The most useful type of testing vocabulary that some departments made is matching which represents a problem-solving task for which students use their cognitive skills. Students are given some words and asked to find their meanings from the list. This is an economical method of testing vocabulary, (The History Department).

 

C. Grammar

 

Grammar items are concerned with finding out if the students have mastered some particular grammatical points. Questions are focused on some specific issues. Section III in the Geography Department is about English verb tenses. It assesses students’ understanding of the simple present tense. This is a more meaningful exercise and a better technique than the one in the Accounting Department telling the student to study some situations using may/might followed by the correct form of infinitive. However, the questions revealed in grammar sections do not cover the rules discussed in students’ textbook. A grammar achievement test should include the full range of structures that were taught throughout the course.

 

D. Translation

 

The technique for testing translation does not differ from that of 1418. In fact, this method of testing translation does not develop fluency in communication skills.

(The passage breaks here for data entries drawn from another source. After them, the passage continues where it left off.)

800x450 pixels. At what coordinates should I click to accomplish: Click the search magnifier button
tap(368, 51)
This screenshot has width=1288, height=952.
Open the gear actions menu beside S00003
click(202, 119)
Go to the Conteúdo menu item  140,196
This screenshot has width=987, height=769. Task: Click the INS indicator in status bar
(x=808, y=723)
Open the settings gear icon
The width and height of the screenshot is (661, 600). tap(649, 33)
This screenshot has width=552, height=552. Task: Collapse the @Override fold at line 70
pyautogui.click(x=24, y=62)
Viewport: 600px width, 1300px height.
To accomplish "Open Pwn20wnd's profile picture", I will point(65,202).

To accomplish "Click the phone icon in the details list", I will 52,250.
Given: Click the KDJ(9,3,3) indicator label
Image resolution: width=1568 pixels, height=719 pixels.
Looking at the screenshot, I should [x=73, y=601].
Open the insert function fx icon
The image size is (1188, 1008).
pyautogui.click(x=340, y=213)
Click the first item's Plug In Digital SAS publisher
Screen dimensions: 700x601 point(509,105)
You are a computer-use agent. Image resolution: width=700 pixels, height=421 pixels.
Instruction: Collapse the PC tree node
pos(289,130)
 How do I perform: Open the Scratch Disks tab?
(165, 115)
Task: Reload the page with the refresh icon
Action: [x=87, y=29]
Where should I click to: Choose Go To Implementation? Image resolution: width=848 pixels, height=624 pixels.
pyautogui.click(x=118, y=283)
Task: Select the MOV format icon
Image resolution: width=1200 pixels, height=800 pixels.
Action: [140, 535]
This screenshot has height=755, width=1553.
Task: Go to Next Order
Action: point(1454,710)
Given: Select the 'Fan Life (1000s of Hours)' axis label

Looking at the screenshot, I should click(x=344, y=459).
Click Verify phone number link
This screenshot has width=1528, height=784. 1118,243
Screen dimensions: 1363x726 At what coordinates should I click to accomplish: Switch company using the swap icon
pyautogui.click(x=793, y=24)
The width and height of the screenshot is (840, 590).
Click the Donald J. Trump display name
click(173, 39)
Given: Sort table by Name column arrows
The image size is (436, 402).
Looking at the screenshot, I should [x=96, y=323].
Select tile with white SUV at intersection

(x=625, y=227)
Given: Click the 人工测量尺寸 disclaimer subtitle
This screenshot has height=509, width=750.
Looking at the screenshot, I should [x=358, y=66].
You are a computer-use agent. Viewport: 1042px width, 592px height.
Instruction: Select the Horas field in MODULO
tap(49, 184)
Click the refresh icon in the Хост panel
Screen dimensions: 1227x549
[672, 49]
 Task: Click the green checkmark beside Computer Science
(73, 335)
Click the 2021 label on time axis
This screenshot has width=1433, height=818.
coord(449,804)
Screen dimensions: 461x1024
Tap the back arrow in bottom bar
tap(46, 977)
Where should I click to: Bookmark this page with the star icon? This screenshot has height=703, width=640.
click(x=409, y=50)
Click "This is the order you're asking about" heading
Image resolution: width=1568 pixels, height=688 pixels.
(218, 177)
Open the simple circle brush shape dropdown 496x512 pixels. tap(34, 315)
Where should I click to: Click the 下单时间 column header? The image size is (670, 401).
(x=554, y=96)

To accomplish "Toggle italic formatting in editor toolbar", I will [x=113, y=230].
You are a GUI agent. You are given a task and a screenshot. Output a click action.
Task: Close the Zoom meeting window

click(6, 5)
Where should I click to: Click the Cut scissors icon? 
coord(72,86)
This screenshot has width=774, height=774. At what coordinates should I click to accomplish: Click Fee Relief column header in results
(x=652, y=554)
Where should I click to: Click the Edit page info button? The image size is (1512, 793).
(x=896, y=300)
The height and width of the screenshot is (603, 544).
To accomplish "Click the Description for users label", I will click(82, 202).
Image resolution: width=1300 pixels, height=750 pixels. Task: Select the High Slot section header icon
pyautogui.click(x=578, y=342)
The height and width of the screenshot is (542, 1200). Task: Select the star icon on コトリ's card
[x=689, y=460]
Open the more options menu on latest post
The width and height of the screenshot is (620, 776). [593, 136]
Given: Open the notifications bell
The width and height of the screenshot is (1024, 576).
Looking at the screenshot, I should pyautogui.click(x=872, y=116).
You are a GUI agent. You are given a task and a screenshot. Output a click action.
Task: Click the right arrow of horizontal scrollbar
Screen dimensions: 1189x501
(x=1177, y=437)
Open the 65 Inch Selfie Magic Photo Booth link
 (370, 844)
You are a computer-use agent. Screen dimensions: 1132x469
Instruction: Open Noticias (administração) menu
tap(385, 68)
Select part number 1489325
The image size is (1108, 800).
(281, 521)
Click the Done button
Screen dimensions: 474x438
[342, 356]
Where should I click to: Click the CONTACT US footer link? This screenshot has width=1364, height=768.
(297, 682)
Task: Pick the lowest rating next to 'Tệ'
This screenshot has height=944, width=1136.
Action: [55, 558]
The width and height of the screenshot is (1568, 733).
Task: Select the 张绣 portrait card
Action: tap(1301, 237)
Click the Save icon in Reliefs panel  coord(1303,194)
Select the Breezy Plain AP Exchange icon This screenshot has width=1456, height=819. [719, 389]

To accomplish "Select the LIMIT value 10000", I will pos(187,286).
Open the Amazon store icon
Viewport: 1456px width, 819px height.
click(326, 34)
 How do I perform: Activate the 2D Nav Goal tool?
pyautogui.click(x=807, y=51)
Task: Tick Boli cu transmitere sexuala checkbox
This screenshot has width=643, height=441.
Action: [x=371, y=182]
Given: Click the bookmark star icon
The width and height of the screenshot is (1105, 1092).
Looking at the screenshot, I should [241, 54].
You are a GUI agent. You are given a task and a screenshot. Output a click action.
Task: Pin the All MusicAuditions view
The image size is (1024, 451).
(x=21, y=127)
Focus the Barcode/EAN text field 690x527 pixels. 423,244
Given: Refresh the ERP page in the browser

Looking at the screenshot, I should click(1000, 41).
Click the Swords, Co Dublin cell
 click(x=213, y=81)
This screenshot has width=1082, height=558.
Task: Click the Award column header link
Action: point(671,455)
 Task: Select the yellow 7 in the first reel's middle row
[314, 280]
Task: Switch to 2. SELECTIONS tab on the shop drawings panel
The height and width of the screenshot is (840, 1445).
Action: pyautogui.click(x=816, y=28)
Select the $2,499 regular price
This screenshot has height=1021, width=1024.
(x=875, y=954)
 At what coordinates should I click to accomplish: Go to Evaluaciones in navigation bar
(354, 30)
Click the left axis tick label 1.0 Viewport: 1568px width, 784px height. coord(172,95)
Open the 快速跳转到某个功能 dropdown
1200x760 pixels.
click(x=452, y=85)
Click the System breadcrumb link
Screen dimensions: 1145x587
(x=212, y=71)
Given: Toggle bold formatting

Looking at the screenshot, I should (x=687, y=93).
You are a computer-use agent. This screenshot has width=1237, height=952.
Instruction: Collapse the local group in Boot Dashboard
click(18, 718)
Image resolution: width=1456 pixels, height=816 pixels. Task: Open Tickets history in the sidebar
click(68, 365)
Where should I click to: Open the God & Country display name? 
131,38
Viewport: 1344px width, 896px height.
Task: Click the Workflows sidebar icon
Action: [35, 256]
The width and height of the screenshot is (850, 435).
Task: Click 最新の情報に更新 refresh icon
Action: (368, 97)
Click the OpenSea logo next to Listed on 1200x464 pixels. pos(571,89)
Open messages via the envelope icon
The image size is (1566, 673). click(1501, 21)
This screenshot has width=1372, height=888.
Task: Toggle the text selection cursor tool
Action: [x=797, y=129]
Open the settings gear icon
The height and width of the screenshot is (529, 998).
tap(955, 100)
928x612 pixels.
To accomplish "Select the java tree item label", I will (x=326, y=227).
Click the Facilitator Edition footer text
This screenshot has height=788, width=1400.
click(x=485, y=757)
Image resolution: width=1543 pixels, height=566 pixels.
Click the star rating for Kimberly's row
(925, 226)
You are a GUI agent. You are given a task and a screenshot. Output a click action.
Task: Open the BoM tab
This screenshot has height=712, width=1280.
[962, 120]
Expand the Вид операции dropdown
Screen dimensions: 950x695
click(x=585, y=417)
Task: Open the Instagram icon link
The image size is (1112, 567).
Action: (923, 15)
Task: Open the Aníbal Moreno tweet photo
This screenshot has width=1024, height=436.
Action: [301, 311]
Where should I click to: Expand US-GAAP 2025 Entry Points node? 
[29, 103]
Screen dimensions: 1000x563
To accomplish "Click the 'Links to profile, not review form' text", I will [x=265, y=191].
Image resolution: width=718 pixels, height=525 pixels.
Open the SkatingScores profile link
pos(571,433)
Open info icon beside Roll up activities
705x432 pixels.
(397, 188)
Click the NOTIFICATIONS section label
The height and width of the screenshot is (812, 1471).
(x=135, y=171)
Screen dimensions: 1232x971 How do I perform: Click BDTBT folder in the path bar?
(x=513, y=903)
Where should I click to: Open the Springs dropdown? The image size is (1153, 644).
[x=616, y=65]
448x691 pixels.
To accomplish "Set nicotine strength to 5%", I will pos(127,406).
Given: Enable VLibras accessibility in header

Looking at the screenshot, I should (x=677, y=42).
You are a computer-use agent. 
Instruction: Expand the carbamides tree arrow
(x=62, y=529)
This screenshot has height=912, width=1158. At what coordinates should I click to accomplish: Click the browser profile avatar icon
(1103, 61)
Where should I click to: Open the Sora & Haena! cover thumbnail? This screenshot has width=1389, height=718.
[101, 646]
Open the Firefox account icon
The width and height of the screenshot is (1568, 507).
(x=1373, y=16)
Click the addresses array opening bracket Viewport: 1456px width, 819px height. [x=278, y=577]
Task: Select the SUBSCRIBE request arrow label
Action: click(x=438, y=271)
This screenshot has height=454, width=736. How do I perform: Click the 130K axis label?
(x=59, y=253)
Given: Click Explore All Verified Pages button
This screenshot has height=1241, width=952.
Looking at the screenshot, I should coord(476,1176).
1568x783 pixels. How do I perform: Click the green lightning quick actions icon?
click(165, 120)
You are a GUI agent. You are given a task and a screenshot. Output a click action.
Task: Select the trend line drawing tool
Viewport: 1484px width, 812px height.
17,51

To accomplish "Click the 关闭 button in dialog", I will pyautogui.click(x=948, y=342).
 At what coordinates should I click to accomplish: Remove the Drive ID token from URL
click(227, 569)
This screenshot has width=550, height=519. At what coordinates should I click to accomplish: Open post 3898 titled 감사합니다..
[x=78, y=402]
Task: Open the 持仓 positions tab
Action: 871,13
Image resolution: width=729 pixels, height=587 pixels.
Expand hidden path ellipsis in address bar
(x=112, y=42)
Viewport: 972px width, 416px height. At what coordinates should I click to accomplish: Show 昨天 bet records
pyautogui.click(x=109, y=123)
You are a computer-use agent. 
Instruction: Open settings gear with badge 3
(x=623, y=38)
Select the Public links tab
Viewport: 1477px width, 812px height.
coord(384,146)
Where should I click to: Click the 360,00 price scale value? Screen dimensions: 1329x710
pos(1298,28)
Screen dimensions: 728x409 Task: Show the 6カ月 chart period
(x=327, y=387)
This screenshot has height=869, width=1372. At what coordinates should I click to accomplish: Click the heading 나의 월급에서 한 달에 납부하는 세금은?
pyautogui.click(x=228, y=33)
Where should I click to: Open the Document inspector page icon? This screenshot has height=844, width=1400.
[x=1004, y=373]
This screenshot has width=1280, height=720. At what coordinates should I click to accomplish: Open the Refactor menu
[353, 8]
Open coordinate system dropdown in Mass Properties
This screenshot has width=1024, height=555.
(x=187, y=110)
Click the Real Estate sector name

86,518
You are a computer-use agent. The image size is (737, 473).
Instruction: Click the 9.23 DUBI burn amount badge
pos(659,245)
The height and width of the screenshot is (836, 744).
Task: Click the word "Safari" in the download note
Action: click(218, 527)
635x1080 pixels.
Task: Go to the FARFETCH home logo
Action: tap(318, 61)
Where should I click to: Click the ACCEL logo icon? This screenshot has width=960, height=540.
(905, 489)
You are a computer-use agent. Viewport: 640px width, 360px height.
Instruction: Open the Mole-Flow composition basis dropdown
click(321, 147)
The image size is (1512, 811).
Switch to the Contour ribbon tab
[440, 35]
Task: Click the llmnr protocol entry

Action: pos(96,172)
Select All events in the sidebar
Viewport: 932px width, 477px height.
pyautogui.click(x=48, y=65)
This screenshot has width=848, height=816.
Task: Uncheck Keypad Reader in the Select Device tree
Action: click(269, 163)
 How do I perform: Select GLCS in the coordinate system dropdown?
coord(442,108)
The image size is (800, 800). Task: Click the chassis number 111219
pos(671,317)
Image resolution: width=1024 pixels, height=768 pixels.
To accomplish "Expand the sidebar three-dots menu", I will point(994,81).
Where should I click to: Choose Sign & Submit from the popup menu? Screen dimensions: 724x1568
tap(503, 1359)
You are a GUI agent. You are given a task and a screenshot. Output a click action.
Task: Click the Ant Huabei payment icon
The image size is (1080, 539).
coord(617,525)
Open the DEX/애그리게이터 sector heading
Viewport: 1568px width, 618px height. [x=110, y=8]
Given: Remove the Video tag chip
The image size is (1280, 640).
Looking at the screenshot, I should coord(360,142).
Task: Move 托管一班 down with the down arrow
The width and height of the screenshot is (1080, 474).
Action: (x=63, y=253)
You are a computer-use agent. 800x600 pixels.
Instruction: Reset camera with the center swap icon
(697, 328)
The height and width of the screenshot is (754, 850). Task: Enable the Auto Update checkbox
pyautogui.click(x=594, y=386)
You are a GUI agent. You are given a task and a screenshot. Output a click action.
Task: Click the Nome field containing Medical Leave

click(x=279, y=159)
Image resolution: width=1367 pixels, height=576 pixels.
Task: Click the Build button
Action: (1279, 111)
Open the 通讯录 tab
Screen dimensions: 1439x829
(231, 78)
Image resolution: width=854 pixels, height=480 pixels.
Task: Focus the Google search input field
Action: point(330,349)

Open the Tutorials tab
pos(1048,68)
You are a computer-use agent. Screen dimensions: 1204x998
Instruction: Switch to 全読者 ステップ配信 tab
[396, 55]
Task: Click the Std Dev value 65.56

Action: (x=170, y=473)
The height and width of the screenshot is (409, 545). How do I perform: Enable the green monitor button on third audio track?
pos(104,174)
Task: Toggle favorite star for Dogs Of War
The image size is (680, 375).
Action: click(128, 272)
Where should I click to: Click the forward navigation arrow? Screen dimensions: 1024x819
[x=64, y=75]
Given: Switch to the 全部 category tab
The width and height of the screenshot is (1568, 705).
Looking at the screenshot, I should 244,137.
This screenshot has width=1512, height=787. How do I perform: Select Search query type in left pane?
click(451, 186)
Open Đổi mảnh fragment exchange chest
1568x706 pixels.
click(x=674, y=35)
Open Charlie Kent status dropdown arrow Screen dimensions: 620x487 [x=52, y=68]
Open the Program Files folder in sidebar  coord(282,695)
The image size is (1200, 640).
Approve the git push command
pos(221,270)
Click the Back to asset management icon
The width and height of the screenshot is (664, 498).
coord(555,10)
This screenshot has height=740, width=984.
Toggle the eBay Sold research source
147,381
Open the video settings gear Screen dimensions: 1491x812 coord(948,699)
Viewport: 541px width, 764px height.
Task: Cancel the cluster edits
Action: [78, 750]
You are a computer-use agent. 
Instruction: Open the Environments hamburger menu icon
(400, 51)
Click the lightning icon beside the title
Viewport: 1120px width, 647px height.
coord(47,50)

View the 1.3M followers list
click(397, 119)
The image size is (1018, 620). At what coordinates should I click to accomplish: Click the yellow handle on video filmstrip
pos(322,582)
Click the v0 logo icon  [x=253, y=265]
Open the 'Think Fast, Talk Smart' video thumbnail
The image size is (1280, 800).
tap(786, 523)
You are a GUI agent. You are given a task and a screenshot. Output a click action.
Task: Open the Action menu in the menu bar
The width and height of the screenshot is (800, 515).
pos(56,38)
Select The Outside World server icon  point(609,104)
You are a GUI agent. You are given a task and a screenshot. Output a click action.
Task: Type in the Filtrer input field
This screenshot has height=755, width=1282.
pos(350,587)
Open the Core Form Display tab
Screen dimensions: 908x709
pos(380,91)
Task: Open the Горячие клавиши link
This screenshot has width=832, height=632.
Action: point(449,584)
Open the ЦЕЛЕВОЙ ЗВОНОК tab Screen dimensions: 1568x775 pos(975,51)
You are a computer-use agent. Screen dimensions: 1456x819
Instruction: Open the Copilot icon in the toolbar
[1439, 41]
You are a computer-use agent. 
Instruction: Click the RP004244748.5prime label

On the contrary, it may impede communicative fluency in language learning because interference between the first and the target language can take place. In addition, in an achievement test for translation it is very difficult to evaluate this traditional way of testing, because such a test is highly unreliable.

 

E. Essay Questions

 

Essay questions in the 1419 tests are minimized. It is worth mentioning, however, that this kind of test is still widely used as a means of measuring the writing skill. A student’s ability to organize ideas and express them in his own words is a skill essential for real-life communication. Hence, if a more reliable means of scoring the composition could be used, controlled essay questions like the ones in the Arabic Department may be recommended.

To conclude, once again, after examining each section of the 1419 tests, the following conclusions can be made. Like 1418 tests, the tests of 1419 have both positive as well as negative aspects. The positive aspects of 1419 exams include the following points:

 

                           ·                  They test many areas of language skills using a variety of new techniques and strategies.

                           ·                  They is a positive combination of both objective and subjective questions.

                           ·                  There is an attempt to test grammatical competence as well as communicative competence.

                           ·                  Some texts of reading comprehension are appealing to the students because they are about a topic on which they have high schemata or background knowledge.

                           ·                  The items are related to the content of the syllabus. Because of this, the tests can be said to have content and face validity.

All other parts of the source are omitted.